**Exercise instructions**
Turn the rows below into a numbered list, leaving out any blank lines.

**Record extracts**
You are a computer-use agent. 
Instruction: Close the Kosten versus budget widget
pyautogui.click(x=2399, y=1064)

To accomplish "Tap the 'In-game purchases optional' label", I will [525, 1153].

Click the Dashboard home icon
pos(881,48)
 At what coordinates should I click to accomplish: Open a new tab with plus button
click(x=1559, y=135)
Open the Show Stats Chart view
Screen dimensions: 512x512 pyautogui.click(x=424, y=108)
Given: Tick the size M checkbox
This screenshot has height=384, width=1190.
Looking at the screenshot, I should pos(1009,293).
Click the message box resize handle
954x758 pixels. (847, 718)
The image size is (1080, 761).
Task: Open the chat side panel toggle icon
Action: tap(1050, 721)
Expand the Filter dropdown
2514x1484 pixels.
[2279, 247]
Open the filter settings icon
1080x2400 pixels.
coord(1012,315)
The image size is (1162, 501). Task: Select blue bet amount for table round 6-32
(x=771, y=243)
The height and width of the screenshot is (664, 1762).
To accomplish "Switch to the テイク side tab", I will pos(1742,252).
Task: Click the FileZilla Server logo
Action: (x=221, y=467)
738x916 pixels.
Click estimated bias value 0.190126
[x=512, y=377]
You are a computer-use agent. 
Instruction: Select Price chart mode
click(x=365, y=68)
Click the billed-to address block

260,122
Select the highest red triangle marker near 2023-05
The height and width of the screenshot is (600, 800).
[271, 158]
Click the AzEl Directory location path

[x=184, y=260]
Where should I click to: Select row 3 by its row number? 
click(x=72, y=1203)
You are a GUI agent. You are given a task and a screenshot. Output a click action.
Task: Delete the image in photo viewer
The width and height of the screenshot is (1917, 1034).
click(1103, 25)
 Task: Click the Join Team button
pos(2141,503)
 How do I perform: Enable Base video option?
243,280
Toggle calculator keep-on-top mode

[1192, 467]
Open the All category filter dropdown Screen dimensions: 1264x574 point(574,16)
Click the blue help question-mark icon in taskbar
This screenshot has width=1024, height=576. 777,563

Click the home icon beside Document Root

**Output for this exercise**
1. You are a computer-use agent. 
2. Instruction: Close the Kosten versus budget widget
3. pyautogui.click(x=2399, y=1064)
4. To accomplish "Tap the 'In-game purchases optional' label", I will [525, 1153].
5. Click the Dashboard home icon
6. pos(881,48)
7.  At what coordinates should I click to accomplish: Open a new tab with plus button
8. click(x=1559, y=135)
9. Open the Show Stats Chart view
10. Screen dimensions: 512x512 pyautogui.click(x=424, y=108)
11. Given: Tick the size M checkbox
12. This screenshot has height=384, width=1190.
13. Looking at the screenshot, I should pos(1009,293).
14. Click the message box resize handle
15. 954x758 pixels. (847, 718)
16. The image size is (1080, 761).
17. Task: Open the chat side panel toggle icon
18. Action: tap(1050, 721)
19. Expand the Filter dropdown
20. 2514x1484 pixels.
21. [2279, 247]
22. Open the filter settings icon
23. 1080x2400 pixels.
24. coord(1012,315)
25. The image size is (1162, 501). Task: Select blue bet amount for table round 6-32
26. (x=771, y=243)
27. The height and width of the screenshot is (664, 1762).
28. To accomplish "Switch to the テイク side tab", I will pos(1742,252).
29. Task: Click the FileZilla Server logo
30. Action: (x=221, y=467)
31. 738x916 pixels.
32. Click estimated bias value 0.190126
33. [x=512, y=377]
34. You are a computer-use agent. 
35. Instruction: Select Price chart mode
36. click(x=365, y=68)
37. Click the billed-to address block
38. 260,122
39. Select the highest red triangle marker near 2023-05
40. The height and width of the screenshot is (600, 800).
41. [271, 158]
42. Click the AzEl Directory location path
43. [x=184, y=260]
44. Where should I click to: Select row 3 by its row number? 
45. click(x=72, y=1203)
46. You are a GUI agent. You are given a task and a screenshot. Output a click action.
47. Task: Delete the image in photo viewer
48. The width and height of the screenshot is (1917, 1034).
49. click(1103, 25)
50.  Task: Click the Join Team button
51. pos(2141,503)
52.  How do I perform: Enable Base video option?
53. 243,280
54. Toggle calculator keep-on-top mode
55. [1192, 467]
56. Open the All category filter dropdown Screen dimensions: 1264x574 point(574,16)
57. Click the blue help question-mark icon in taskbar
58. This screenshot has width=1024, height=576. 777,563
59. Click the home icon beside Document Root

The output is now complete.